Wenkheim. Nach Eröffnung der christlich orientierten Ausstellung „Phönix“ mit Bildern des Künstlers Björn Hauschild, mit der der Verein „die schul“ Gedenkstätte Synagoge Wenkheim, sich in das Spannungsfeld Judentum-Christentum gewagt hatte, kehrte der Verein „die schul“ in Zusammenarbeit mit der evangelischen Erwachsenenbildung bei der musikalischen Lesung über die deutschsprachige jüdische Lyrikerin Rose Ausländer wieder in das dem historischen Gebäude angepasste jüdische Gefilde zurück.

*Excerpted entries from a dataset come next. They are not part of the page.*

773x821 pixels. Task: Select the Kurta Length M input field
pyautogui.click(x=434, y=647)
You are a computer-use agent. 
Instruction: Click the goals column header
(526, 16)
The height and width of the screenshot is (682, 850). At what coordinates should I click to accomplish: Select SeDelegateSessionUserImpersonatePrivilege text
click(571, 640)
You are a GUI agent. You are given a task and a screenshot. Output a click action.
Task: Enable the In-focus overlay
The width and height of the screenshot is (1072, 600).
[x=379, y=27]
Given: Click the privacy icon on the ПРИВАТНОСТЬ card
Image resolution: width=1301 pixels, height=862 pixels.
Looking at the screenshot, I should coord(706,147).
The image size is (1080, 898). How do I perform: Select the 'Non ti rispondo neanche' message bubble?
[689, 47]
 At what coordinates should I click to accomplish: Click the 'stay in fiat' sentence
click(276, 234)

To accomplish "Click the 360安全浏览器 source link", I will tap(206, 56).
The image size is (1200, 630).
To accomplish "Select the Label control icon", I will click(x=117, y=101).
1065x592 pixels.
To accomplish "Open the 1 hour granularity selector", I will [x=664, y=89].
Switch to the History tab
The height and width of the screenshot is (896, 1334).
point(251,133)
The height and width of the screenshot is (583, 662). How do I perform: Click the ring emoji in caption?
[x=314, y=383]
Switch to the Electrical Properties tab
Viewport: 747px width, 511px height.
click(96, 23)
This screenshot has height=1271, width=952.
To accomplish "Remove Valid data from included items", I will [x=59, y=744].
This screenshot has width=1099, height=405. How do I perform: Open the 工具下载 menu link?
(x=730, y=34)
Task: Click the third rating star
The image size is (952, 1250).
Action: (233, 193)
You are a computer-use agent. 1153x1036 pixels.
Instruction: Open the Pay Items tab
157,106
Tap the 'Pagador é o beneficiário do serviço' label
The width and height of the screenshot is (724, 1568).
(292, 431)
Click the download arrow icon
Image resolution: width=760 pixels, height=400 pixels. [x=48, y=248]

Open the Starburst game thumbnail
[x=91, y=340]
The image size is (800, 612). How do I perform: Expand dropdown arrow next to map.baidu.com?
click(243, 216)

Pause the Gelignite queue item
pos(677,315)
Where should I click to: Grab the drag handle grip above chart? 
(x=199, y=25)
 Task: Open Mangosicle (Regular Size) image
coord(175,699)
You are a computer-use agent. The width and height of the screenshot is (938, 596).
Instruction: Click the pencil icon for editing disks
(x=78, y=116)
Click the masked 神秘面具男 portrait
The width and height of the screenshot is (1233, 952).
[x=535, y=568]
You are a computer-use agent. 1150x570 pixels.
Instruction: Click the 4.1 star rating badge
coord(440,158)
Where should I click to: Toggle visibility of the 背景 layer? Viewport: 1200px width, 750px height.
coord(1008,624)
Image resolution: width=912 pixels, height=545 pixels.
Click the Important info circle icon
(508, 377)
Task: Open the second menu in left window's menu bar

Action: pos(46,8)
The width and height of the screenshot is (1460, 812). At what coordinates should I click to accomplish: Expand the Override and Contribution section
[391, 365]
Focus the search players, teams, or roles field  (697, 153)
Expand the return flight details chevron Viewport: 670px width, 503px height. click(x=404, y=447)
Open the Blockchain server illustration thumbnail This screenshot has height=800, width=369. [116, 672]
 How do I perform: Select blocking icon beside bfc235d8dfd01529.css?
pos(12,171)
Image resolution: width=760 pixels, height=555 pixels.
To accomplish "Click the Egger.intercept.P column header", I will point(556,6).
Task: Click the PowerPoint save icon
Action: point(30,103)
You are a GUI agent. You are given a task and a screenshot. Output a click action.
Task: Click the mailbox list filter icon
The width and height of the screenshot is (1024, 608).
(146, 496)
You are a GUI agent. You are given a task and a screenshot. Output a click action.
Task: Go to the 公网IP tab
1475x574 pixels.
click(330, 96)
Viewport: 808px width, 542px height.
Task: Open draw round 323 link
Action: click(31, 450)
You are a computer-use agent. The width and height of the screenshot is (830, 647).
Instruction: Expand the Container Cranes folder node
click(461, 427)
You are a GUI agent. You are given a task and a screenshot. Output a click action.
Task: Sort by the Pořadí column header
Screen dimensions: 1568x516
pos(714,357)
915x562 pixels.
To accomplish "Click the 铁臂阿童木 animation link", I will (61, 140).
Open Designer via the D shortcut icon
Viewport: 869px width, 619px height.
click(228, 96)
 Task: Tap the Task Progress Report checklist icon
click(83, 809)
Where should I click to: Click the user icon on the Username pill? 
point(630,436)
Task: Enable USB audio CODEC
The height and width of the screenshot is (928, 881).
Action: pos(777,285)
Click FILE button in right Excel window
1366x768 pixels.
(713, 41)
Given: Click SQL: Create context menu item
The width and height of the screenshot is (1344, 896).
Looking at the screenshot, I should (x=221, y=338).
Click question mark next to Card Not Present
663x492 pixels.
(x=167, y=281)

Im hervorragenden Ambiente der noch laufenden Ausstellung „Phönix“, Gemälden des Künstlers Björn Hauschild, stand das Leben und Werk von Rose Ausländer, geborene Scherzer, einer der bedeutendsten deutschen Lyrikerinnen im Mittelpunkt. Sie wurde 1901 in Czernowitz, damals zu Österreich-Ungarn gehörig, geboren. 1916 floh sie mit ihrer Familie vor der zweiten russischen Besetzung nach Budapest. Von dort zog sie später nach Wien, wo sie zur Kaufmännin ausgebildet wurde. 1920 kehrte sie in das inzwischen rumänisch gewordene Czernowitz zurück. Dort studierte sie unter anderem Literatur und Philosophie, brach das Studium ab und ging 1921 in die USA. Hier begann ihre schriftstellerische Tätigkeit, 1927 erschienen ihre ersten Gedichte. Es sollten in ihrem gesamten Leben mehr als 5000 werden. Öfters wechselte sie von den USA nach Europa. Infolge der politischen Umgestaltungen in Europa wurde sie 1940 sowjetische Staatsbürgerin und vom NKWD als angebliche amerikanische Spionin verhaftet. Nach dem deutschen Überfall auf die Sowjetunion wurde Rose Ausländer ins Ghetto von Czernowitz gesperrt, überlebte wie durch ein Wunder und wurde 1944 von der Roten Armee befreit. Von 1946 bis 1964 lebte sie erneut in den USA, kehrte aber wieder nach Europa zurück. Sie lebte kurz in Wien und bis zu ihrem Tod 1988 in Düsseldorf.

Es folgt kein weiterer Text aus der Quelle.